Sean Baker, que estava sentado ao lado do ator quando falámos com ele, também explicou como se processou a sua colaboração com Simon para conseguir trazer uma verdadeira genuinidade à personagem. “Encorajo sempre os atores a expandir a personagem além do papel. Veja por exemplo aqueles raps que o Mike canta. Sim, estavam escritos, mas havia também o trabalho de improvisação do Simon aqui e ali. E a cena de sabotagem no  fim tem muita improvisação. Os instintos do Simon estavam bem desde o início. Logo no primeiro dia de ensaios, vi a sua gravação e soube que era ele. Já o imaginava, por seguir a sua carreira há muitos anos que ele iria agarrar a personagem. Nessa tarde, na interação com a Bree Elrod, soube que era ele”.

Rex e Baker nas filmagens

O grande desafio

Segundo Simon, o maior desafio que o filme lhe trazia era o de dar credibilidade e dramatismo aos eventos da vida de Mike: “Cheguei aos momentos de comédia com alguma facilidade. É fácil para mim esconder-me atrás de piadas, pois já o faço na vida real e por isso posso dizer que a comédia em mim surge instintivamente. A atuação dramática foi o mais desafiante, o não ser “tonto” a toda a hora. Especialmente na criação do triângulo amoroso em que a minha personagem estava envolvida. Ele tinha de ser credível. Felizmente para mim estava rodeado de boas atuações e atrizes, o que facilitou-me muito.  A câmara capta tudo. Se eu fizer porcaria, as pessoas sabem. Vi alguns trabalhos meus do passado e não acredito nas minhas personagens, mas nesta sim. O Sean arriscou ao escolher-me, por isso também tinha de corresponder a essa oportunidade. Há 10 anos não conseguiria encarnar assim uma personagem. Foi preciso a experiência de vida e ganhar confiança para o fazer um papel como este

Será este um “Comeback”? E como será o futuro?
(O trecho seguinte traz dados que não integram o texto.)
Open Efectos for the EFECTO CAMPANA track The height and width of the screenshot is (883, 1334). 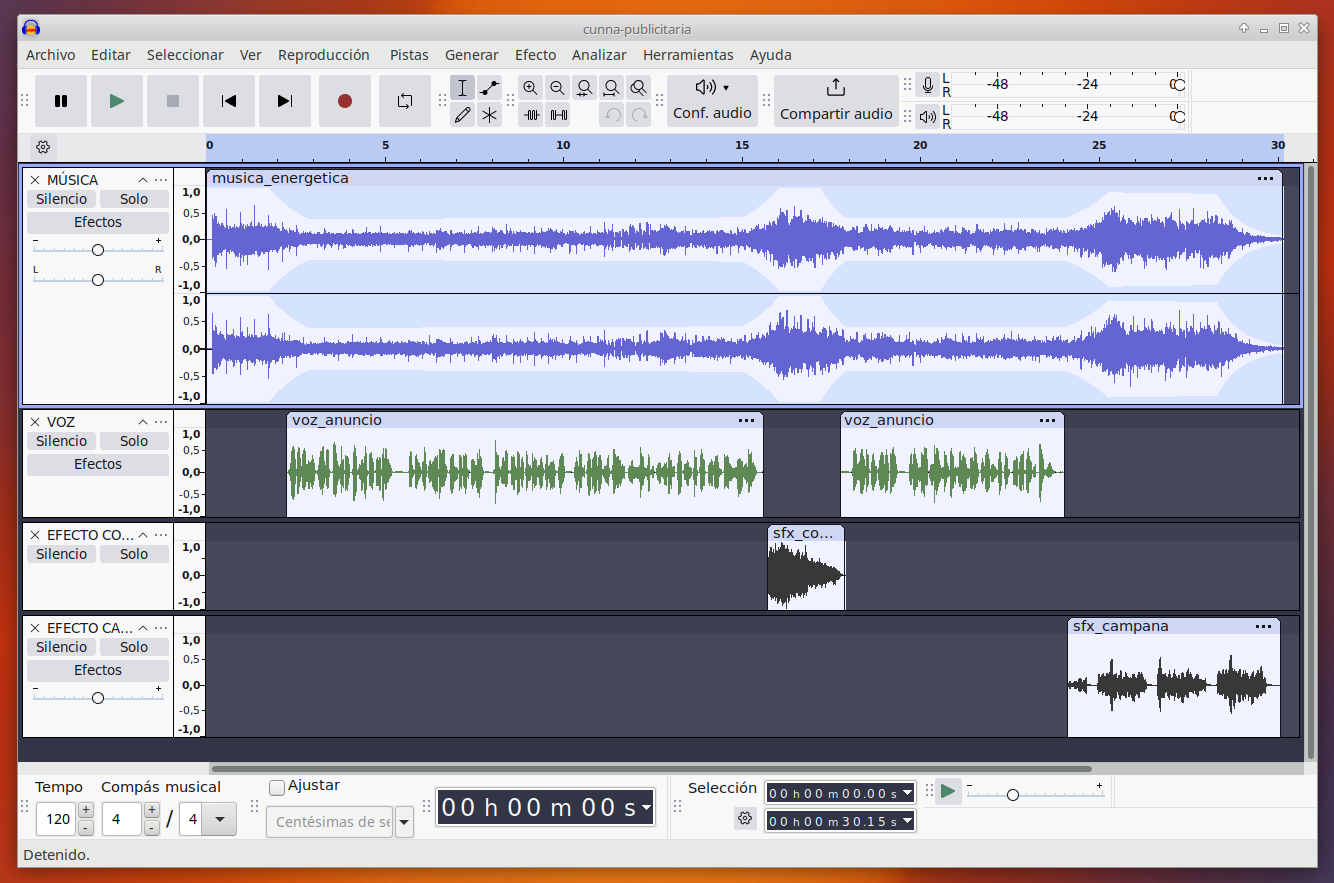(98, 670)
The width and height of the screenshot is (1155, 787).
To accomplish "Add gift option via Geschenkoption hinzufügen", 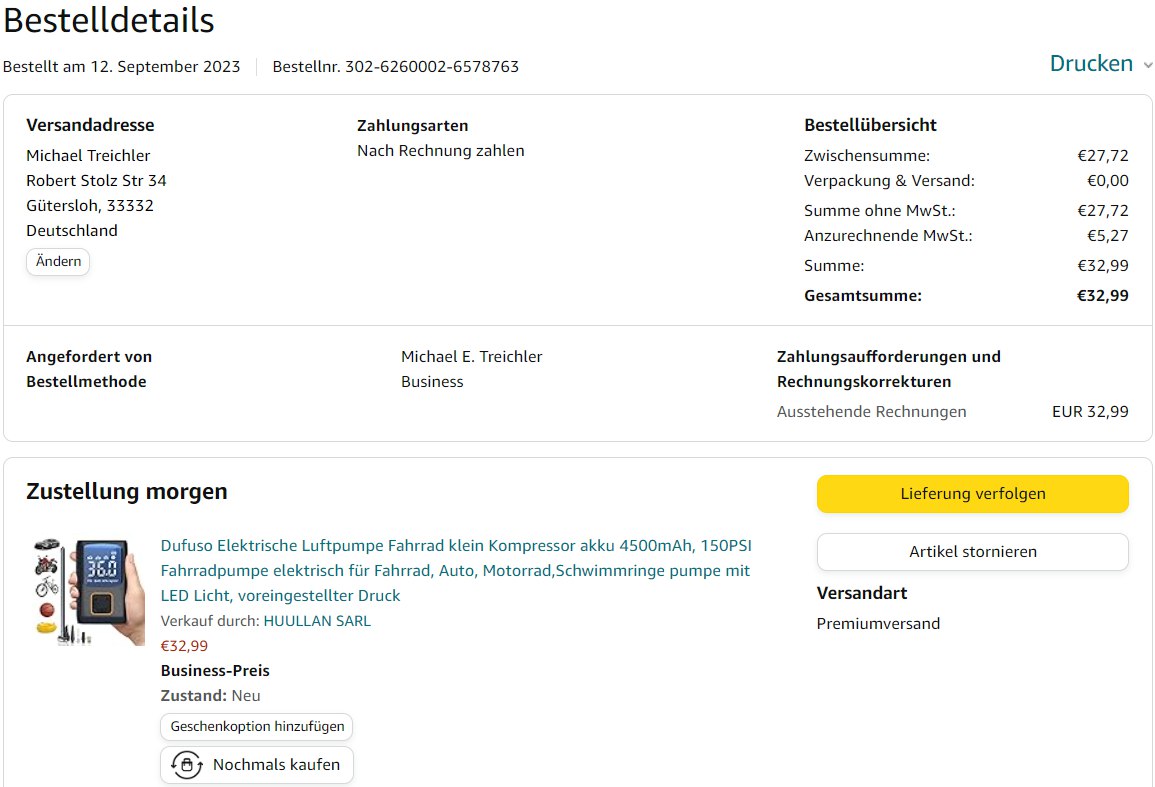I will coord(257,727).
A imprensa norte-americana aborda muito a presença de Simon Rex no filme como um “Comeback”, um retorno (de onde?), e que com esta prestação Rex pode finalmente ser definido como ator. Cauteloso para com o futuro, Rex explica-nos como vê a sua participação e sucesso no filme de Sean Baker. A única coisa que tem mesmo a certeza é que  nunca ninguém acreditou e deu-lhe uma oportunidade como o realizador: “Não consigo  prever o que vai acontecer, se realmente vou seguir uma nova rota para a minha carreira. Vamos ver como é recebido nos EUA. Gosto de pensar que o filme vai trazer-me mais oportunidades e trabalho. Mas chamar um regresso (comeback), tecnicamente isso implicava que este filme e personagem realmente triunfaram. Tenho tido alguns sucessos aqui e ali, mas não participava num filme deste nível e grandeza há muito, muito tempo. A minha relação com a minha carreira estava entre estados. Fiquei perto de Los Angeles, caso me chamasse de volta, mas simultaneamente longe caso tivesse de seguir outra rota. O Sean chamou-me numa altura em que não esperava nada disso. Talvez possamos chamar de comeback, mas depende também das pessoas que estão familiarizadas com a minha carreira ou não. É um filme com muita comédia, mas também drama que exigiu muito do físico e do coração, algo que nunca tinha tido uma oportunidade de fazer. Sempre acreditei nas minhas capacidades, mas nunca ninguém acreditou e deu-me uma oportunidade como o Sean. Espero que outros cineastas vejam o filme e deem-me uma chance.